** Given entries **
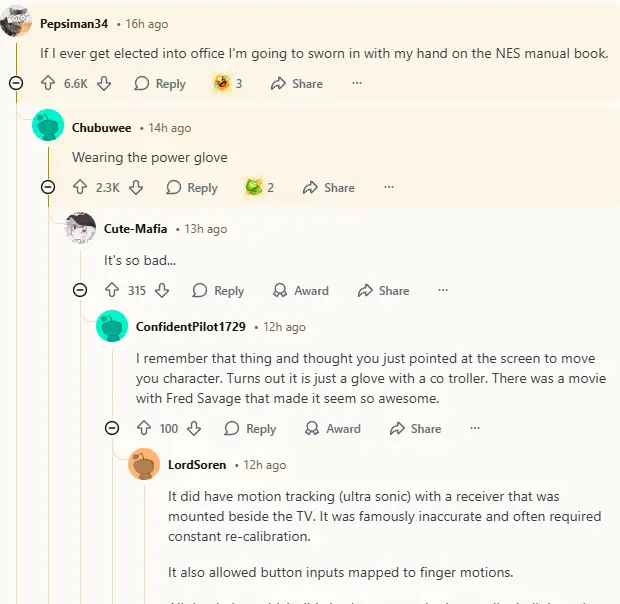Reply to Cute-Mafia's comment

pos(218,290)
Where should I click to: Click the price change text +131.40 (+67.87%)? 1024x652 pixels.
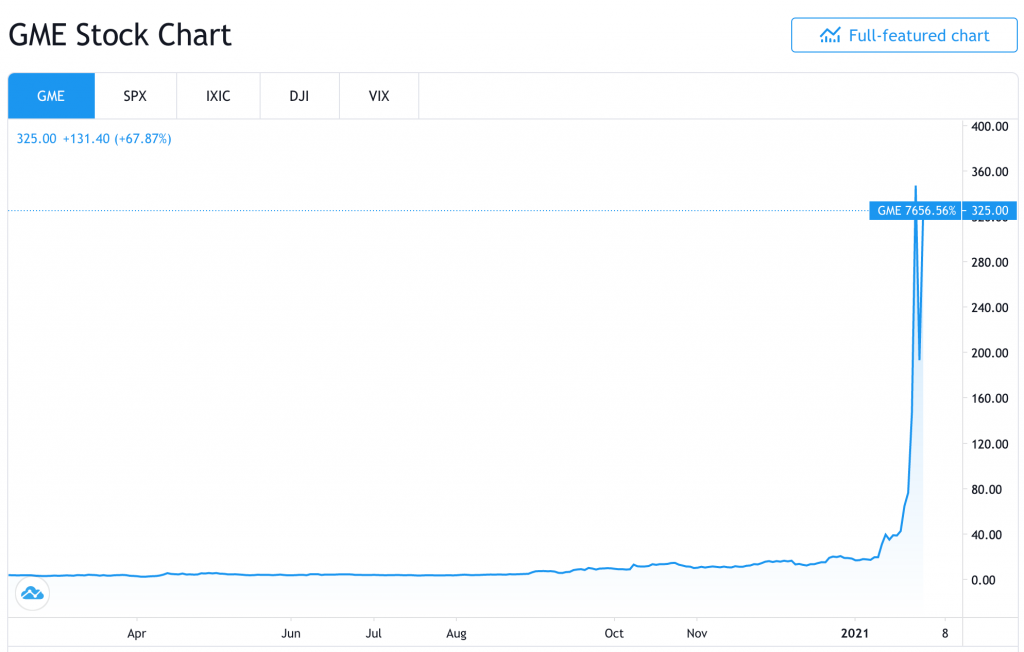[117, 139]
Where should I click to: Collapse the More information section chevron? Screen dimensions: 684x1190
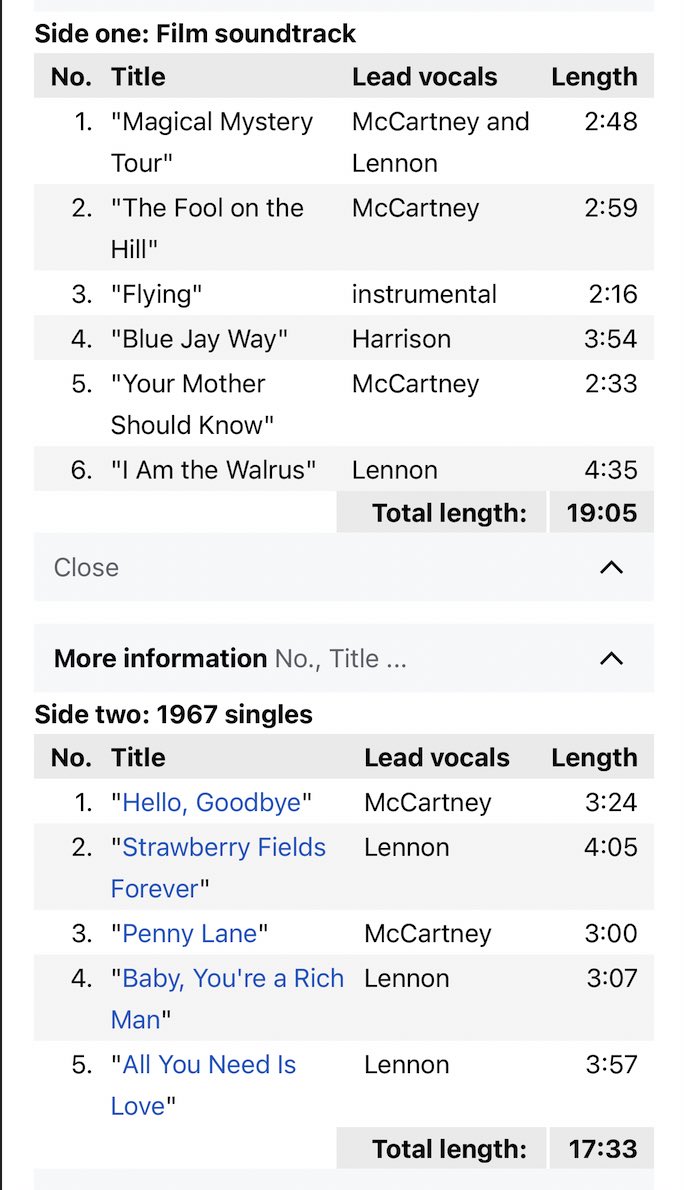(610, 659)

** Aim of the task **
Every line from the one with "Where should I click to: Click" through the last line of the material gets printed exactly, and nothing more. Omit the pictures.

** Written answer **
Where should I click to: Click the price change text +131.40 (+67.87%)? 1024x652 pixels.
[117, 139]
Where should I click to: Collapse the More information section chevron? Screen dimensions: 684x1190
(610, 659)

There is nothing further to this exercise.